Create a 2012 Mine Action Plan: Increase Production & Decrease Costs

Posted by on Feb 2, 2012 in Equipment, Favorites, Technology | 4 comments

Create a 2012 Mine Action Plan: Increase Production & Decrease Costs

For my first post of 2012, I though it would be fitting to write about the new year’s targets and goals for each mine. Every year, many mines are tasked with increasing production and decreasing operating costs without additional capital equipment. This blog will discuss the questions a mine manager, superintendent or operations engineer should be asking and then using the information provided to ultimately build an action plan for 2012.

This action plan will develop a strategy for implementing best practice in day to day operations for compounding operational gains. Remember Pareto, the 80/20 rule: unless your mine has gone through recent business process and operational improvement exercises, you will spend approximately 20% of effort for 80% of available operational improvements and the remaining 20% improvement will require 80% effort. This blog will focus on the first 20% of effort or as I define it, the “low hanging fruit,” which will not require a black black six sigma individual, a specialized consultant or heavy artillery. All you need is (1) a site champion who is eager to help facilitate changes and (2) upper management support of this endeavor.

The areas of improvement we will focus on are simply based on the hard rock mining cycle: drill, blast, muck & haul.

PHASE I – QUESTIONS TO ASK

Drilling:

  • Are we drilling according to the designed pattern? How much is the drill deviating in the x,y,z plane from the design plan?
  • What is the average life of our drill consummables? Your local rep can put you in touch with other mines with similar abrasion index to see what their bit/hammer/pipe life is.
  • How much are we tramming our drills from pattern to pattern? Are we designing patterns to reduce equipment (drills/shovels) movement?
  • What are the drill delays? Is the drill spending too much time waiting for water, GPS outage, If so, what we can do to mitigate these delays and does the cost of doing so outweigh the gains of the drill?

Blasting:

  • Fragmentation – is our post-blast P80 size appropriate for the downstream process, whether it is a crusher, a leach pad? (I have read a mine to mill optimization study done in Arizona which said that for their specific application, for every $0.02/ton they spent on blasting, they saved $0.11 at the crusher level.) Are we blasting ore and waste the same way or differently and if so, why? Are we overblasting our rock? Adjust burden, spacing, charge weight, etc.
  • I consider the more complicated blasting studies which include product selection to optimize Velocity of Detonation, Vibration Analysis, and the more advanced blasting simulation products to not be low hanging fruit, because it is difficult to measure cause and effect in these cases to determine the most optimized blasting approach.

Loading:

  • What is our shovel operators’ one-pass time?
  • What is the bucket fill %, are our operators filling the bucket so that a 5 pass load doesn’t turn into 6 passes?
  • Is he getting the face ready while he is waiting for the new truck?
  • How often is our loading unit sitting idle? Are we over or under trucked?

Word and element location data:
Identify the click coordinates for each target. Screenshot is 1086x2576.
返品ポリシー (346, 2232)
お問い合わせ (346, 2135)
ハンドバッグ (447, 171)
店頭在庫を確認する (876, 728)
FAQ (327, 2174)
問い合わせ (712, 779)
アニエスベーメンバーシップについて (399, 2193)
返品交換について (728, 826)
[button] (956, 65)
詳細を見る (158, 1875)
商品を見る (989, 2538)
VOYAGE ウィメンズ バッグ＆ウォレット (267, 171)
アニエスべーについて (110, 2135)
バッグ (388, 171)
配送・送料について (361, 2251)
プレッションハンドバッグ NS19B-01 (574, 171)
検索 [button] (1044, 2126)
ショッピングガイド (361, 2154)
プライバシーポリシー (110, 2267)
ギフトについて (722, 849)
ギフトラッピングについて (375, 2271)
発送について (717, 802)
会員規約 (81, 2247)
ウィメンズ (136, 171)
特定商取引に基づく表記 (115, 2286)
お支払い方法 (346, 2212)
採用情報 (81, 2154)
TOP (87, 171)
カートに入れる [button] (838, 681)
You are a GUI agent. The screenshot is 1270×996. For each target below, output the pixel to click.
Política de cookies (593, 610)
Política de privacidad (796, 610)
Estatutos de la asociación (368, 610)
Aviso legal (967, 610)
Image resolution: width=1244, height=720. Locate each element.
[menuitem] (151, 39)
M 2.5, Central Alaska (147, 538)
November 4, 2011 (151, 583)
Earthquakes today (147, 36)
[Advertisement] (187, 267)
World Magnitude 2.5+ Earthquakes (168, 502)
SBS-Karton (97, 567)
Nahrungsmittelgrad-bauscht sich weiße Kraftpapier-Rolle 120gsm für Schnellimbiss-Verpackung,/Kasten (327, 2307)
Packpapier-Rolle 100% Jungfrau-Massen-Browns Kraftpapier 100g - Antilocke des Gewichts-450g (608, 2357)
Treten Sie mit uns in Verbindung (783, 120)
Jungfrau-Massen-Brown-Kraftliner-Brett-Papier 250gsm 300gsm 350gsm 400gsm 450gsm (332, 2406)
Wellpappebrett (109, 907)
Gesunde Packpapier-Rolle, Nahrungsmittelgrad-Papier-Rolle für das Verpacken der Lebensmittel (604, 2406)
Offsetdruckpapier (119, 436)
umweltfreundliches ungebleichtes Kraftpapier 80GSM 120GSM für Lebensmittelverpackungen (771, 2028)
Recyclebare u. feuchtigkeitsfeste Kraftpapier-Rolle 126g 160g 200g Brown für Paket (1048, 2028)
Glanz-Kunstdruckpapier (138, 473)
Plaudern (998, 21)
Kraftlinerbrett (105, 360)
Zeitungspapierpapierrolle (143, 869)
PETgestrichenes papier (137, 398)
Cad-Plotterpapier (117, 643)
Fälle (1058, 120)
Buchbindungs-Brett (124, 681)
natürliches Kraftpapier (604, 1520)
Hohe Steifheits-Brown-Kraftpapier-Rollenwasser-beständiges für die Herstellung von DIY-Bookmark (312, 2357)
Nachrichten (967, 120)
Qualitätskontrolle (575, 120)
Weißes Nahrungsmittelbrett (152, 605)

§ TASKS:
a. In the mine action plan post, how much did the Arizona mine-to-mill study say was saved at the crusher for every $0.02/ton spent on blasting?
b. Resume the mine action plan post from its last line.

§ ANSWER SET:
a. $0.11

b.
  • Are we losing shovel teeth that is jamming up the crusher? If so, should we be looking at software to detect the metal and get to it before it gets to the crusher?
  • Are we tracking shovel payload to more accurately reconcile our end of month surveyed tons?

Hauling:

  • What is and how long are our major haul truck delays including shift change?
  • Are we hot changing to reduce equipment downtime and if not, is this something we should be considering?
  • What is our truck operators’ spotting time?
  • How many trucks do we have running at any given time and is this adequate to feed the crusher? Do we need to start parking some trucks because there are always queueing at the shovels?
  • Do we have enough manpower for our equipment or are we parking equipment because we don’t have anyone to run it when there is no downstream restrictions (ie. crusher capacity)?
  • What is the truck profile after is loaded? Are we leaving enough room at the back so we are not spilling rock on the haul road? Are we filling it enough so that our trucks aren’t overloaded?
  • Are our truck scales calibrated? Do we check struts regularly during PM to make sure that they are?
  • Is there carry back on our trucks that we should address with a specific type of lining or a new truck box design?
  • Are we loading our haul routes along with our equipment parameters into a haulage program to determine the target cycle time? Are we achieving this cycle time? Why not?

Mining Cycle

  • When you try to reduce the delays for your entire operation, you must find the bottleneck. The lowest hanging fruit will be reducing the delays associated with your operational bottleneck is (drilling, blasting, loading or hauling) and then removing those delays as a first priority. After all, you can only mine as fast as your slowest process.

 

These are only samples of some of the questions that you should be asking at your mine. The next step would be to develop an action plan to increase efficiency at the mine (continuous improvement).

 

PHASE II – STEPS TO CREATE ACTION PLAN

#1) Data Collection

You cannot improve what you cannot measure.

This will help define what your starting point is. Data collection methods can include observation with a timer; a technology platform to measure, track and monitor the information; discussing your questions with your equipment vendor; working with engineering to provide haul routes and loading them into a program; talking to operators, supervisors, etc.; looking at data on your fleet management system; and there are many other data collection method.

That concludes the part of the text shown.